Why Every Phishing Simulator Has False Positives — Except One

Why Every Phishing Simulator Has False Positives — Except One

Every other SAT platform uses pixel tracking to detect opens. Pixel tracking fires whenever scanners, link rewriters, or preview panes touch an email. Here's the architectural decision that eliminates them.



TL;DR

Every phishing simulation platform except Kinds Security uses pixel tracking to detect when users open emails. Pixel tracking produces false positives because any system that touches the email — secure email gateways, link rewriters, preview panes — can trigger the pixel without the user ever seeing the message. Kinds uses Microsoft Graph API and Gmail API polling instead, which eliminates false positives by design. The trade-off: this requires elevated OAuth permissions that about 11% of customers won't grant. Kinds doesn't serve those customers.

The phishing simulation dashboard says Jane in accounting opened the simulated DocuSign email three times in four minutes. Jane swears she never saw it. Her Outlook shows it in the inbox, unread, preview disabled.

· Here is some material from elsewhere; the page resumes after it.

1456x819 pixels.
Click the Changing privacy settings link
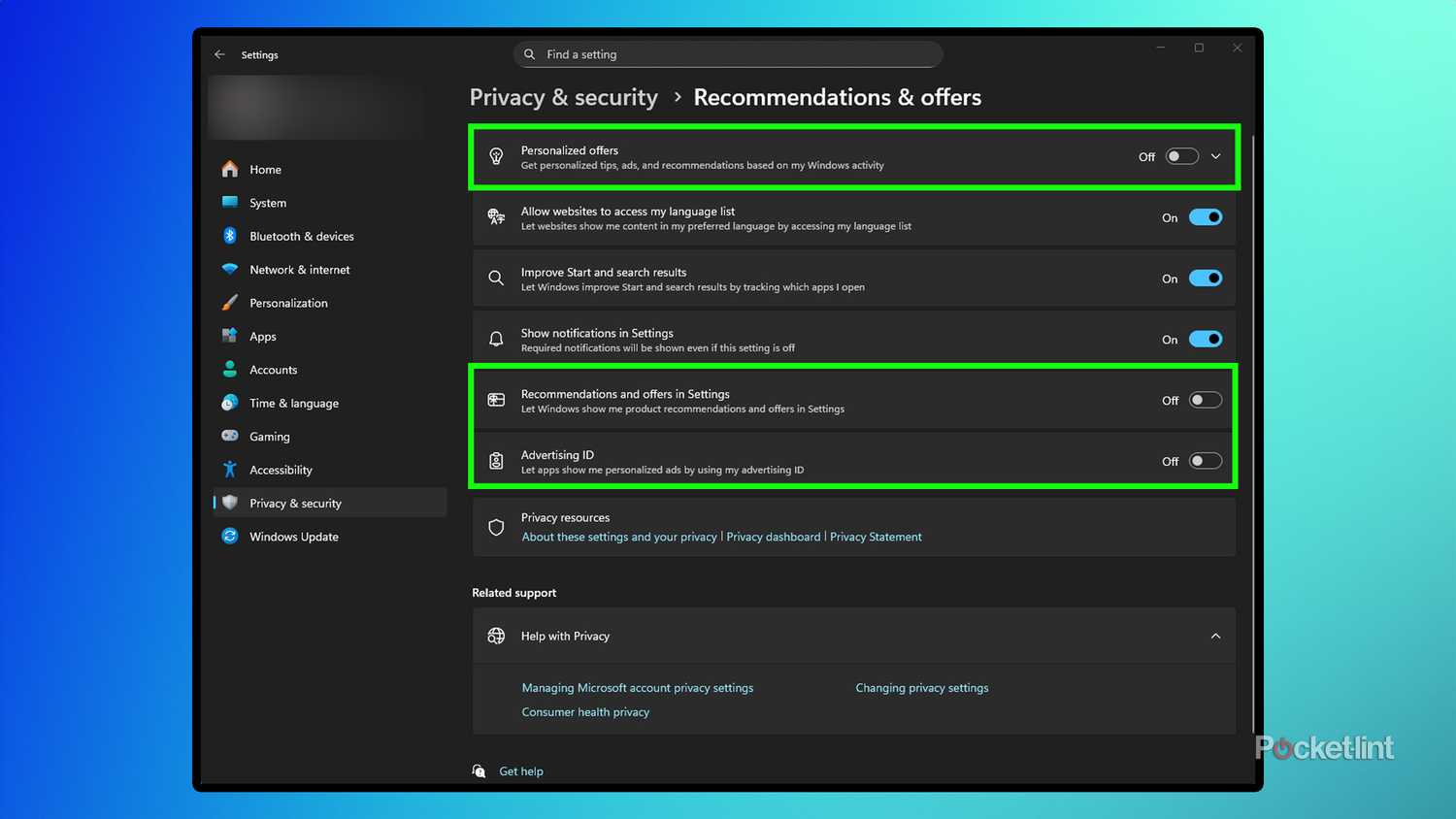click(x=921, y=687)
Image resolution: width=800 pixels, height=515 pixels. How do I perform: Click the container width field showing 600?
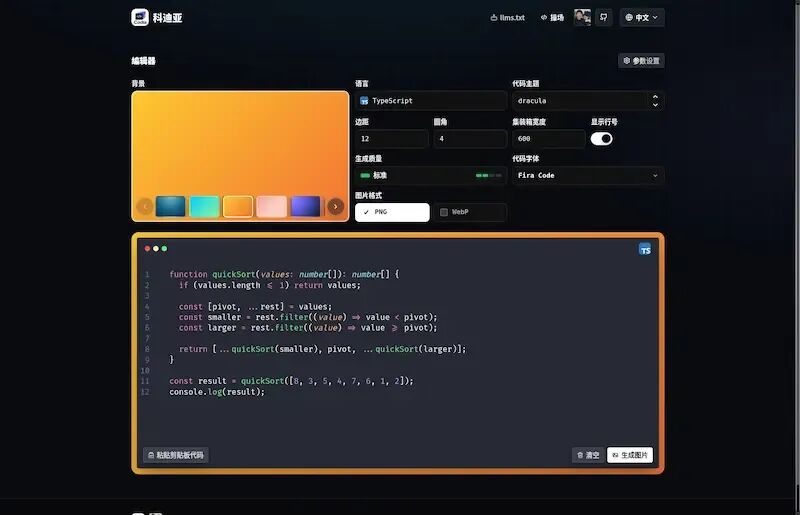point(548,139)
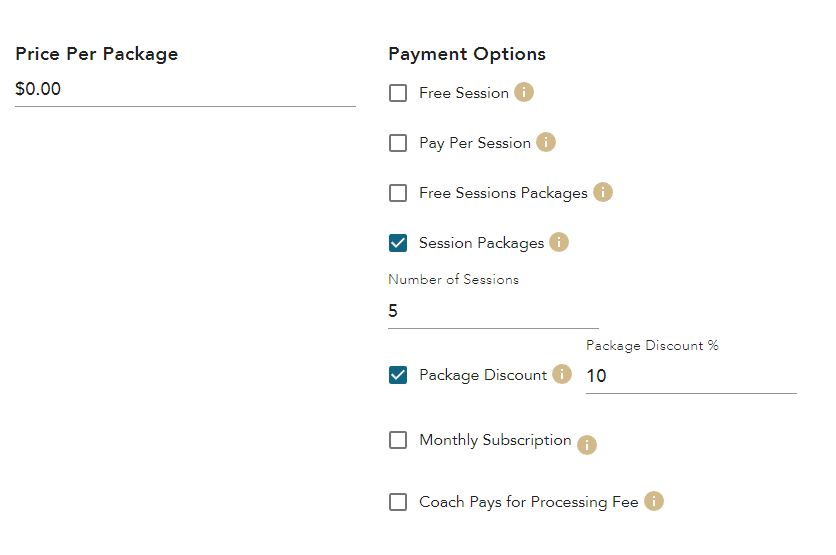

Both are telling the truth.

Every other phishing simulation platform on the market uses pixel tracking to detect opens. A 1×1 transparent image is embedded in the email body. When the image loads, the platform records an "open." It's the same mechanism marketing emails have used for twenty years, and it has the same problem: the image fires whenever any automated system touches the email. In modern mail infrastructure, that happens constantly.

This post is about why that happens, what it costs you, and the architectural decision Kinds made to eliminate it.

Definition — False positive (in phishing simulation): A detection event recorded by the platform without corresponding user exposure to the email. Scanner activity, prefetch requests, and automated inspection can all trigger pixel fires without a human ever opening the message.

What actually causes false positives

A 1×1 tracking pixel doesn't care who loads it. It fires whenever any client, server, or automated system requests the image. In a typical Microsoft 365 or Google Workspace environment, between three and eight different systems can request that image before the user ever sees the email.

Secure Email Gateways — Mimecast, Proofpoint, Barracuda, and similar products open and inspect messages during delivery. Image requests fire during inspection.

Link rewriters and URL sandboxes — Microsoft Defender Safe Links, Mimecast URL Protection, and similar tools prefetch embedded content to check for malicious payloads. Pixels fire during prefetch.

Email clients with image auto-load — Outlook on the web and some mobile clients load images as soon as the mailbox syncs, whether the user opens the message or not.

Preview panes with image download enabled — display images when the user scrolls past the message in list view, even without opening it.

Forwarded messages, alternate devices, and mail-to-Slack integrations each generate additional pixel fires unrelated to the original recipient actually reading the message.

One real phishing simulation, delivered to one real user, can produce anywhere from zero to a dozen pixel fires before the user ever consciously engages with the email. The platform records every one of those as an "open."

The false-positive problem is well-known inside the industry. Major SAT vendors reference "preventing false positives" directly in their own configuration documentation.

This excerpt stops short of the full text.